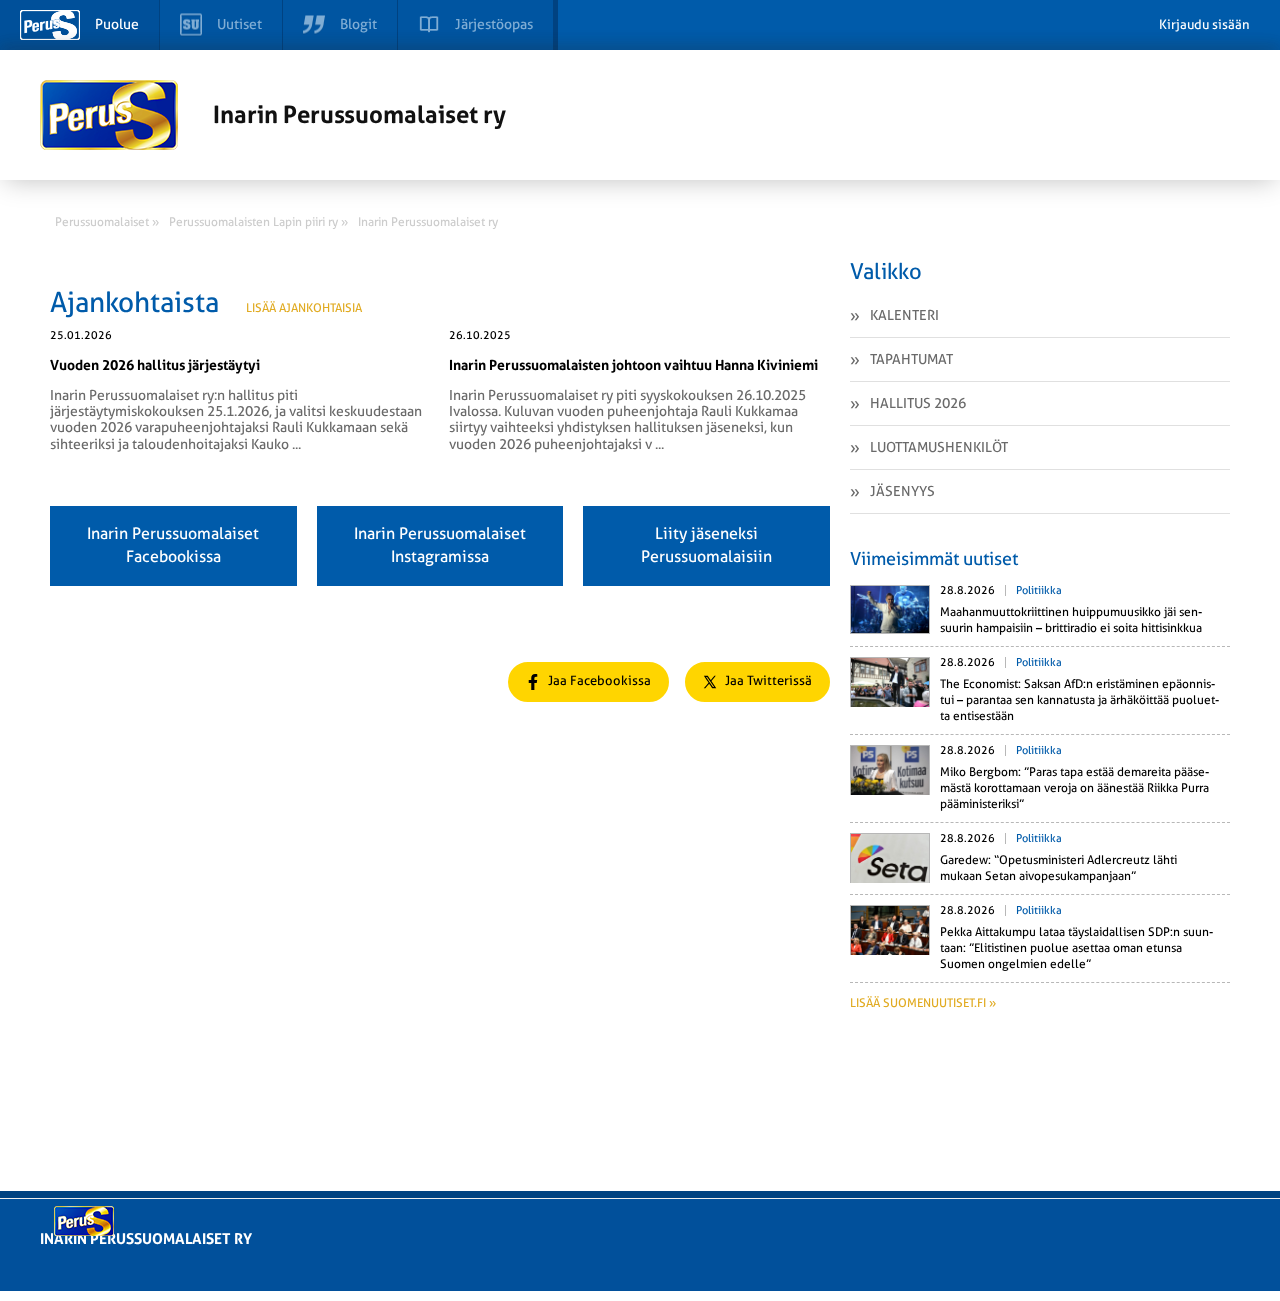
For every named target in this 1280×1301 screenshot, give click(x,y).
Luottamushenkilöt (939, 447)
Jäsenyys (902, 491)
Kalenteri (904, 315)
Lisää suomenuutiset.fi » (923, 1003)
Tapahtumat (911, 359)
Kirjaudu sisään (1204, 24)
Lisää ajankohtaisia (304, 308)
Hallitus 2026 (918, 403)
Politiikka (1039, 590)
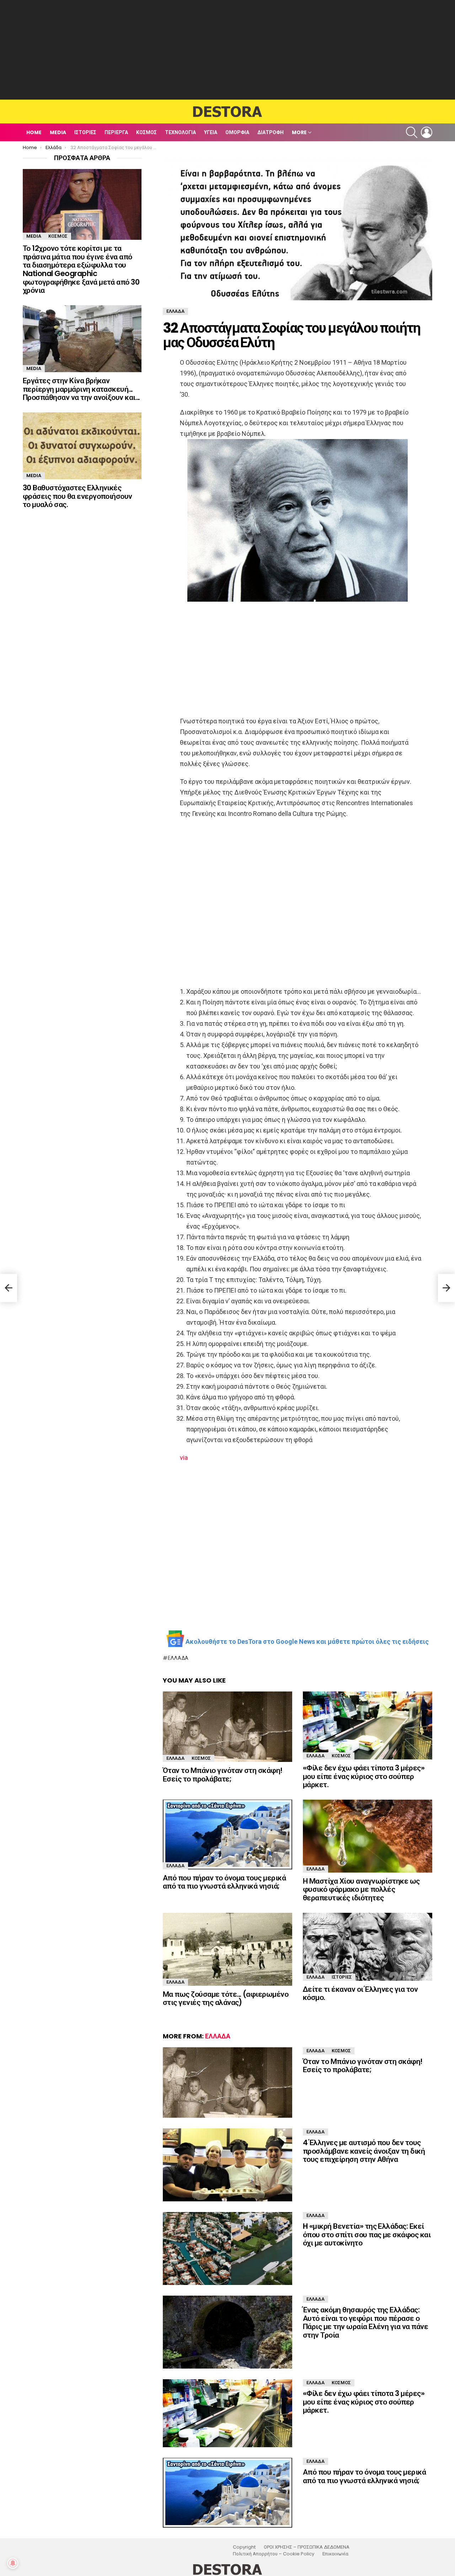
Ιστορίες (85, 132)
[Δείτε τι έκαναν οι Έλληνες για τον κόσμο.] (367, 1947)
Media (58, 132)
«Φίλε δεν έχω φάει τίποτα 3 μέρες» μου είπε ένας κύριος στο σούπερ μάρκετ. (363, 1776)
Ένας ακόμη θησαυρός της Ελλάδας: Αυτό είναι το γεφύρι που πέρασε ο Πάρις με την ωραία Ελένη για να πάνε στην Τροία (365, 2322)
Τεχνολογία (180, 132)
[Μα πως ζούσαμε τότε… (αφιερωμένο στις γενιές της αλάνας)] (227, 1949)
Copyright (244, 2547)
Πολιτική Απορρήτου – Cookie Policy (273, 2554)
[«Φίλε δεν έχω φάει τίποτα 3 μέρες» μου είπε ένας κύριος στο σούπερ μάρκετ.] (367, 1725)
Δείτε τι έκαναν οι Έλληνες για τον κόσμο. (360, 1993)
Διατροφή (270, 132)
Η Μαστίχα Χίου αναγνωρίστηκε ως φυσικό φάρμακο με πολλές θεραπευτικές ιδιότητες (361, 1889)
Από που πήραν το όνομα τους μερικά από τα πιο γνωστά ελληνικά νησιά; (224, 1882)
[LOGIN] (426, 132)
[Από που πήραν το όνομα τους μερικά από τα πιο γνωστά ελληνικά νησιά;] (227, 1834)
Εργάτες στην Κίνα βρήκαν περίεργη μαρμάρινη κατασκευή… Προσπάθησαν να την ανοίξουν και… (81, 388)
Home (34, 132)
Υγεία (210, 132)
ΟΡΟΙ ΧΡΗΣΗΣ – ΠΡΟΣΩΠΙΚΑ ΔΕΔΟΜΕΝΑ (306, 2547)
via (184, 1457)
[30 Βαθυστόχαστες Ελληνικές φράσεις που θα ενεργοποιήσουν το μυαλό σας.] (82, 445)
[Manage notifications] (12, 2563)
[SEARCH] (411, 132)
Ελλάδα (178, 1658)
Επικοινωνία (335, 2554)
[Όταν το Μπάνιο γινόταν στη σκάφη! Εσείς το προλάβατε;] (227, 1726)
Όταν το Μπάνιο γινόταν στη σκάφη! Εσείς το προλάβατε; (223, 1774)
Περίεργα (116, 132)
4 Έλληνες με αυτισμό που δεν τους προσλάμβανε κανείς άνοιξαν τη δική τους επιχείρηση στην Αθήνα (364, 2150)
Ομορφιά (237, 132)
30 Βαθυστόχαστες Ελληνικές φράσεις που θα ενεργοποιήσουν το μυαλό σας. (77, 496)
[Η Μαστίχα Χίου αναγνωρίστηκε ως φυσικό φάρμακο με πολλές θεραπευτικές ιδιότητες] (367, 1836)
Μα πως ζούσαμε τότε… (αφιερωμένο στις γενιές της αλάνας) (225, 1998)
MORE (299, 132)
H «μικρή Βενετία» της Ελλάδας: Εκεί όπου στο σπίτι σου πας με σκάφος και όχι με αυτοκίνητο (366, 2234)
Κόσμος (146, 132)
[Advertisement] (227, 50)
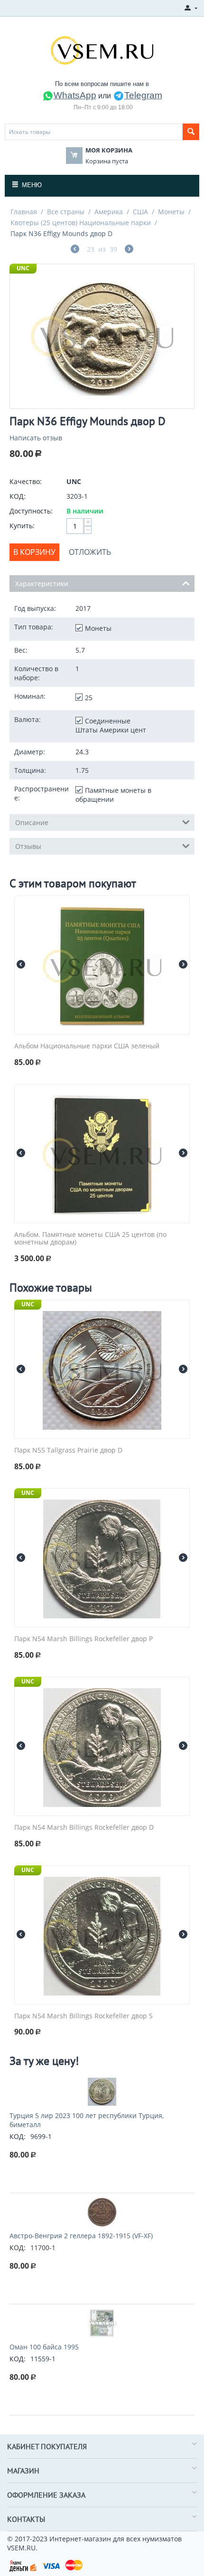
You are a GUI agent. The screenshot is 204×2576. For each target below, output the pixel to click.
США (140, 211)
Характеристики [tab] (41, 583)
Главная (23, 211)
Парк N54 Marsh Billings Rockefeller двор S (83, 2016)
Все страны (65, 211)
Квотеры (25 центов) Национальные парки (80, 222)
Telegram (143, 95)
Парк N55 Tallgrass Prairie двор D (68, 1450)
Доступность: (31, 510)
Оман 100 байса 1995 (44, 2346)
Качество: (25, 481)
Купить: (22, 525)
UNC (23, 268)
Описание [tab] (31, 822)
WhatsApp (75, 95)
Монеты (171, 211)
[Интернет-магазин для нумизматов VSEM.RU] (102, 49)
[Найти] (191, 132)
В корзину (34, 552)
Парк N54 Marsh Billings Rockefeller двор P (83, 1639)
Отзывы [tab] (28, 846)
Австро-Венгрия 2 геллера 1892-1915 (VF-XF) (81, 2235)
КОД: (17, 496)
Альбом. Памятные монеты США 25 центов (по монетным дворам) (90, 1239)
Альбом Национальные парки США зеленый (86, 1046)
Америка (108, 211)
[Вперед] (129, 250)
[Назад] (75, 250)
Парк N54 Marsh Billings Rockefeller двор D (84, 1828)
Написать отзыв (35, 437)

-------

> [About this task]: Your task is to collect every line above that contains the word "ιδιότητες".

> [Output of the exercise]:
Η Μαστίχα Χίου αναγνωρίστηκε ως φυσικό φάρμακο με πολλές θεραπευτικές ιδιότητες (361, 1889)
[Η Μαστίχα Χίου αναγνωρίστηκε ως φυσικό φάρμακο με πολλές θεραπευτικές ιδιότητες] (367, 1836)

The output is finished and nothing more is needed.